From the regulatory text below on resident care, extract word for word the section that begins with "(g)Assisted nutrition and" and ends with "a therapeutic diet.".

READING TEXT ::
· · · · ·

(3) For a resident with fecal incontinence, based on the resident’s comprehensive assessment, the facility must ensure that a resident who is incontinent of bowel receives appropriate treatment and services to restore as much normal bowel function as possible.
(f)Colostomy, urostomy, or ileostomy care. The facility must ensure that residents who require colostomy, urostomy, or ileostomy services, receive such care consistent with professional standards of practice, the comprehensive person-centered careplan, and the residents’ goals and preferences.
(g)Assisted nutrition and hydration. (Includes naso-gastric and gastrostomy tubes, both percutaneous endoscopic gastrostomy and percutaneous endoscopic jejunostomy, and enteral fluids). Based on a resident’s comprehensive assessment, the facility must ensure that a resident –
(1) Maintains acceptable parameters of nutritional status, such as usual body weight or desirable body weight range and electrolyte balance, unless the resident’s clinical condition demonstrates that this is not possible or resident preferences indicate otherwise;
(2) Is offered sufficient fluid intake to maintain proper hydration and health; and
(3) Is offered a therapeutic diet when there is a nutritional problem and the health care provider orders a therapeutic diet.
(4) A resident who has been able to eat enough alone or with assistance is not fed by enteral methods unless the resident’s clinical condition demonstrates that enteral feeding was clinically indicated and consented to by the resident; and
(5) A resident who is fed by enteral means receives the appropriate treatment and services to restore, if possible, oral eating skills and to prevent complications of enteral feeding including but not limited to aspiration pneumonia, diarrhea, vomiting, dehydration, metabolic abnormalities, and nasal-pharyngeal ulcers.
(h)Parenteral fluids. Parenteral fluids must be administered consistent with professional standards of practice and in accordance with physician orders, the comprehensive person-centered care plan, and the resident’s goals and preferences.

· · · · ·

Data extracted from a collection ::
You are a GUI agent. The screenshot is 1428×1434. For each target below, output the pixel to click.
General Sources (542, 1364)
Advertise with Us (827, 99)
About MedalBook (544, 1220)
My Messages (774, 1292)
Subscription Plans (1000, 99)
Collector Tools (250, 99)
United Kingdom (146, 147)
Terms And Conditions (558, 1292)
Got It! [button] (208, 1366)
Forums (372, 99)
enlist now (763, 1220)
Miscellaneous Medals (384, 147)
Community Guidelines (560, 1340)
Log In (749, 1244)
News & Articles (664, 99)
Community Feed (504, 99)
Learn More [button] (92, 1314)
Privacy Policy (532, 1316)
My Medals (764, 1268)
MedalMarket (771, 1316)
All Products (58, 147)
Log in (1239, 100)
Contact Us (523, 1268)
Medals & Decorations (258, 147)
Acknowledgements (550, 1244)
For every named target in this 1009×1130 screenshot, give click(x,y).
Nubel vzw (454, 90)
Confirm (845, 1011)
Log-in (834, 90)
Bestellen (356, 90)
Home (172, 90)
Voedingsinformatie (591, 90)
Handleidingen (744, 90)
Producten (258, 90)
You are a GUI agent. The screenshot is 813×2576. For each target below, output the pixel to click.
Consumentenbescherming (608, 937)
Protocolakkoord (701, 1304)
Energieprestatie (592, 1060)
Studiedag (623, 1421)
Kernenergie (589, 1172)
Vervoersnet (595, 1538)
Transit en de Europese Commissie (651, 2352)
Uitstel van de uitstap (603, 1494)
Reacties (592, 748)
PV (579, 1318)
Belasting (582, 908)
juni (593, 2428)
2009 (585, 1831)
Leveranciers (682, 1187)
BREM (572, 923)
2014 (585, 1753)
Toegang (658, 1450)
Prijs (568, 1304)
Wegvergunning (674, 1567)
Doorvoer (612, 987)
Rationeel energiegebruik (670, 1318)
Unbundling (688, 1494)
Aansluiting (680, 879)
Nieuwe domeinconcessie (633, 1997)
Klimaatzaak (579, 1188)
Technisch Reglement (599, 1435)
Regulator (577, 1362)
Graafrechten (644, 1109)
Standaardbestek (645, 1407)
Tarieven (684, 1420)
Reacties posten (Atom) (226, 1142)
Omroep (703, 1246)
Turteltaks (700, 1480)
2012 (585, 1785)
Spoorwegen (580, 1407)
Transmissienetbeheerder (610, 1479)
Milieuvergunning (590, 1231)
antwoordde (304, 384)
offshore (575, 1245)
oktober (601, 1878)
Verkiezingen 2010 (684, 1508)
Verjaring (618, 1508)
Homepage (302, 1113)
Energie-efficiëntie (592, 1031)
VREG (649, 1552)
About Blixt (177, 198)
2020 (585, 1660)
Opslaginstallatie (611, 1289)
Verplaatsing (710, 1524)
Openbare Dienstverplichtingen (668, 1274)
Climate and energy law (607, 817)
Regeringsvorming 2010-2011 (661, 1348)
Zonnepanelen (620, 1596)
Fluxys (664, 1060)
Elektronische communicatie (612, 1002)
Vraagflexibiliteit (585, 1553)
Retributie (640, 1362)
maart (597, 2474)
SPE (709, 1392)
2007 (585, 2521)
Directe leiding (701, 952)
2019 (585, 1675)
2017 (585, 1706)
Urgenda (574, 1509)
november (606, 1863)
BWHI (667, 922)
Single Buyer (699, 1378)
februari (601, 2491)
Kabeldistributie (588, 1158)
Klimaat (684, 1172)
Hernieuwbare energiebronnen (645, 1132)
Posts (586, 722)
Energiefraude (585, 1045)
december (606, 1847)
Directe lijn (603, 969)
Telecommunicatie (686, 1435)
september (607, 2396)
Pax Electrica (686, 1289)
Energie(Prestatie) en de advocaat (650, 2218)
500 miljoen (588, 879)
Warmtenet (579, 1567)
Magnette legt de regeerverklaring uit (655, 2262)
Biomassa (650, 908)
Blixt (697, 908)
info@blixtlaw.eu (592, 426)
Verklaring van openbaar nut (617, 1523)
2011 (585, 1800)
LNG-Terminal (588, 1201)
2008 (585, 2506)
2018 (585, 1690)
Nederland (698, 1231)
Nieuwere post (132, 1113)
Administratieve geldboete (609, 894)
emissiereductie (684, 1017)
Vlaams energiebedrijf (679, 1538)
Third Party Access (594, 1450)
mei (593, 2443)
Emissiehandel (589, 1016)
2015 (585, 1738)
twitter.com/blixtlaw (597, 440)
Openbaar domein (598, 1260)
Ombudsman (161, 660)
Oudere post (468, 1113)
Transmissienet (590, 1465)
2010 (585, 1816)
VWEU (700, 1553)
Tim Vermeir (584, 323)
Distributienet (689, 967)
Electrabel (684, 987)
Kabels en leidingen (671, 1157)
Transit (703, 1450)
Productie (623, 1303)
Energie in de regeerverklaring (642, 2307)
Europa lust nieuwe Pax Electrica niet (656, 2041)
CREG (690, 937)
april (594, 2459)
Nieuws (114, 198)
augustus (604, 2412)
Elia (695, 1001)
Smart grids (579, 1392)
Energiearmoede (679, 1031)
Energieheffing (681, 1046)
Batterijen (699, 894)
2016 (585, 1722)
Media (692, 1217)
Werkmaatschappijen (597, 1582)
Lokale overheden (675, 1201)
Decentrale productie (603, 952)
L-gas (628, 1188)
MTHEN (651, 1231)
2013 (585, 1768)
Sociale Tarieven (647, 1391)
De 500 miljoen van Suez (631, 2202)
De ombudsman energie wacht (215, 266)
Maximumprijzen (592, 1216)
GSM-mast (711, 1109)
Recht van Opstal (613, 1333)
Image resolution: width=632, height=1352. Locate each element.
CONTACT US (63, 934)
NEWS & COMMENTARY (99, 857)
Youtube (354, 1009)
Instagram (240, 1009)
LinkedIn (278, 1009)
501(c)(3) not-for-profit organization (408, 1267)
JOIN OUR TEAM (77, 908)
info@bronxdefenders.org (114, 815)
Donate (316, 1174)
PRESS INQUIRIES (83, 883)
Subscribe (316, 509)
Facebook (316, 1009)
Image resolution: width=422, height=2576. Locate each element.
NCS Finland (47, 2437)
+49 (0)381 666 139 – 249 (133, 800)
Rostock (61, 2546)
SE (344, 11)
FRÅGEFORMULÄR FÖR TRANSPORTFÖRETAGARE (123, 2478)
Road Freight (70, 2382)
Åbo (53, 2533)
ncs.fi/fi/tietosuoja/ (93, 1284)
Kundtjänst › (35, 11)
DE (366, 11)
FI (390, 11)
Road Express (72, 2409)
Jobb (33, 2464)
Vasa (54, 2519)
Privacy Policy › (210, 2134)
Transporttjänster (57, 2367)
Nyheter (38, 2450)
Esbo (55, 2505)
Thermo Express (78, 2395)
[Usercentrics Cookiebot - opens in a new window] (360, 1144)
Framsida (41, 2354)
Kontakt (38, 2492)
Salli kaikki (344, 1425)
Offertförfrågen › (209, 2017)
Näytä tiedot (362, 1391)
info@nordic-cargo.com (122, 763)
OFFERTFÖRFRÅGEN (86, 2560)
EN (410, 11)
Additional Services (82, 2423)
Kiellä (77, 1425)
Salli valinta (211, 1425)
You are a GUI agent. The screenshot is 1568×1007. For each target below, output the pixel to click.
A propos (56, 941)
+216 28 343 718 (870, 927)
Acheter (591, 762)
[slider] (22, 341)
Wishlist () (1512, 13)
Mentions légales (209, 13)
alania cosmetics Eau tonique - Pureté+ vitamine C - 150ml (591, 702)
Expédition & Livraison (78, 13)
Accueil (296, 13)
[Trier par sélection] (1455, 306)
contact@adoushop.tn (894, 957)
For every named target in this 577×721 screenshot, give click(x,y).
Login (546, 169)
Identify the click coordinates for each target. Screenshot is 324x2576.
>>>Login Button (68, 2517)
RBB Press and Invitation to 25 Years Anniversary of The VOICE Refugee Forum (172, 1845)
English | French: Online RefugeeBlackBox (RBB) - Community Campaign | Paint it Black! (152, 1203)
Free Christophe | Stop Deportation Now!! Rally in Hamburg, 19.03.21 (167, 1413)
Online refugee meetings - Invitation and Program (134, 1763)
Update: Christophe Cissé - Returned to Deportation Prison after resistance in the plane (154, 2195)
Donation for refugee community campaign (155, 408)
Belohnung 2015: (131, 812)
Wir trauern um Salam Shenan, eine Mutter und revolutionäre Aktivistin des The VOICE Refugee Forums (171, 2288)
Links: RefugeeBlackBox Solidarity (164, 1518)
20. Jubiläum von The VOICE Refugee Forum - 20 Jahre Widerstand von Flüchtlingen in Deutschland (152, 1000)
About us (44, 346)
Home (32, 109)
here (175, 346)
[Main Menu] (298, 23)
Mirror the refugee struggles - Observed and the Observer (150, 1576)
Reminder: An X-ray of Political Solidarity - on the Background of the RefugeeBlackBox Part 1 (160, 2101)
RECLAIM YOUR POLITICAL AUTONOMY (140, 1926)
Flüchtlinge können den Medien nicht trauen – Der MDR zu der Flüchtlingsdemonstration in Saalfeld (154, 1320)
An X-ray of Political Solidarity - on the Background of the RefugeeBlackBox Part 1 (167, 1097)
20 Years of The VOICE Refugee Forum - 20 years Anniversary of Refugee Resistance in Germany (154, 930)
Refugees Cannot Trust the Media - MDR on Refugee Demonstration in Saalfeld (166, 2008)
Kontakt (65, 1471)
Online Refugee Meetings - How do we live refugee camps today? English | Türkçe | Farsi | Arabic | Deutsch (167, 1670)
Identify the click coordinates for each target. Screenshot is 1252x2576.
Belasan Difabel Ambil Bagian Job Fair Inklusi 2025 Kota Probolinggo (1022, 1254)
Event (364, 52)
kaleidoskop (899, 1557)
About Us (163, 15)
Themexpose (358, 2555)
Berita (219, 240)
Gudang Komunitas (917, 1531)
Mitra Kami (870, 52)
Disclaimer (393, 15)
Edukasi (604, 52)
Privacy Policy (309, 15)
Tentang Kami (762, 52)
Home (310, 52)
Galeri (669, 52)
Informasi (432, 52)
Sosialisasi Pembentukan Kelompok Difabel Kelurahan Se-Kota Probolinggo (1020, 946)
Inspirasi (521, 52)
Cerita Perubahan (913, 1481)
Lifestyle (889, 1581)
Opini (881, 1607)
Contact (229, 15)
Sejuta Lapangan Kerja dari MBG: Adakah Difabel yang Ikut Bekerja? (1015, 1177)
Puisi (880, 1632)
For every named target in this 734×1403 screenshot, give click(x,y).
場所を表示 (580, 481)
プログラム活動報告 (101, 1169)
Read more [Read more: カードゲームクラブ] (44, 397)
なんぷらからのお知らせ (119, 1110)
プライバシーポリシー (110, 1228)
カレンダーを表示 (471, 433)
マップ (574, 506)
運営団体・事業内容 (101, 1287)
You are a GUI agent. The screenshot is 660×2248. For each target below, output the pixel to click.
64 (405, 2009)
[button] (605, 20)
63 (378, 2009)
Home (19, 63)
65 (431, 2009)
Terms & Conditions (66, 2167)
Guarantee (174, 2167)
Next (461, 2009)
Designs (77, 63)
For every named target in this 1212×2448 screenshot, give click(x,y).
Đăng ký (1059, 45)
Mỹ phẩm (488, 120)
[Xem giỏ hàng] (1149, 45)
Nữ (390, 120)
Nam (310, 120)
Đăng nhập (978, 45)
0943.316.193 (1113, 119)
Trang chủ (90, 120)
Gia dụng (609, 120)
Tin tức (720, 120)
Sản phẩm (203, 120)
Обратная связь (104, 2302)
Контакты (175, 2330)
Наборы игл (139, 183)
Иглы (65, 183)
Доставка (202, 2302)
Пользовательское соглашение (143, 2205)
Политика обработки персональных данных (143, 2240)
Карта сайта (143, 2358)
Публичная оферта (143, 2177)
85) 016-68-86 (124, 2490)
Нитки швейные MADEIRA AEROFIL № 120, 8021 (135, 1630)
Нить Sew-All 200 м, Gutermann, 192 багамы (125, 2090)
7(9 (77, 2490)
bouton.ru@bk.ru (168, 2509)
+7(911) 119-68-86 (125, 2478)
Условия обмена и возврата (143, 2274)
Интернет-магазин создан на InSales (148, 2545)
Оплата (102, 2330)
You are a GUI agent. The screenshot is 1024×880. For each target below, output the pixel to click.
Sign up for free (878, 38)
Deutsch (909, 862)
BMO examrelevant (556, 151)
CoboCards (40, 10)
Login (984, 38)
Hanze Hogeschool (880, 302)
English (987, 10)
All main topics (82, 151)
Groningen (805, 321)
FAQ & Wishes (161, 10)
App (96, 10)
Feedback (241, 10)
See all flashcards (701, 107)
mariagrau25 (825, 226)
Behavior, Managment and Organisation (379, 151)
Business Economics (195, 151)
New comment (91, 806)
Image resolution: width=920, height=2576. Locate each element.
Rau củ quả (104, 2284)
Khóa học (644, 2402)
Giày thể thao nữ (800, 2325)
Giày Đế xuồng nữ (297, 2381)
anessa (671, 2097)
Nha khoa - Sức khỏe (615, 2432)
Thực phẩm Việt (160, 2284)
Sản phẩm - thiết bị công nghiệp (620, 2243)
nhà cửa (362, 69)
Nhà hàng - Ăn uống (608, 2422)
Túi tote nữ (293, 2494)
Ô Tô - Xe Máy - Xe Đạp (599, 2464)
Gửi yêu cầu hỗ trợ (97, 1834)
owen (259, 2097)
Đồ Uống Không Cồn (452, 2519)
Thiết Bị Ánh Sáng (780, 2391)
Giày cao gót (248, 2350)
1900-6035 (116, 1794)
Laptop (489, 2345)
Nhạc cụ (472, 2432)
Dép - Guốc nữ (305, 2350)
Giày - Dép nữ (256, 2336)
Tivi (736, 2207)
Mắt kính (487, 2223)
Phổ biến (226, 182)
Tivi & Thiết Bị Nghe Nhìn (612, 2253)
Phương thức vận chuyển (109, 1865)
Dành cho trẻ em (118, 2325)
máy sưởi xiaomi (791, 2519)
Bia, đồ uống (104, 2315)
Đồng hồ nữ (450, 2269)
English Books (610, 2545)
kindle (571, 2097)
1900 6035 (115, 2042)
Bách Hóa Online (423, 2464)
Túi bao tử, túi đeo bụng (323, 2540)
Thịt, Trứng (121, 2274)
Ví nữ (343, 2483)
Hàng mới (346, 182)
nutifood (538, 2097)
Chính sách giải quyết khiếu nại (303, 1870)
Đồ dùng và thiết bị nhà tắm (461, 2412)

· · · · ·

WRITTEN SOLUTION ::
(g)Assisted nutrition and hydration. (Includes naso-gastric and gastrostomy tubes, both percutaneous endoscopic gastrostomy and percutaneous endoscopic jejunostomy, and enteral fluids). Based on a resident’s comprehensive assessment, the facility must ensure that a resident –
(1) Maintains acceptable parameters of nutritional status, such as usual body weight or desirable body weight range and electrolyte balance, unless the resident’s clinical condition demonstrates that this is not possible or resident preferences indicate otherwise;
(2) Is offered sufficient fluid intake to maintain proper hydration and health; and
(3) Is offered a therapeutic diet when there is a nutritional problem and the health care provider orders a therapeutic diet.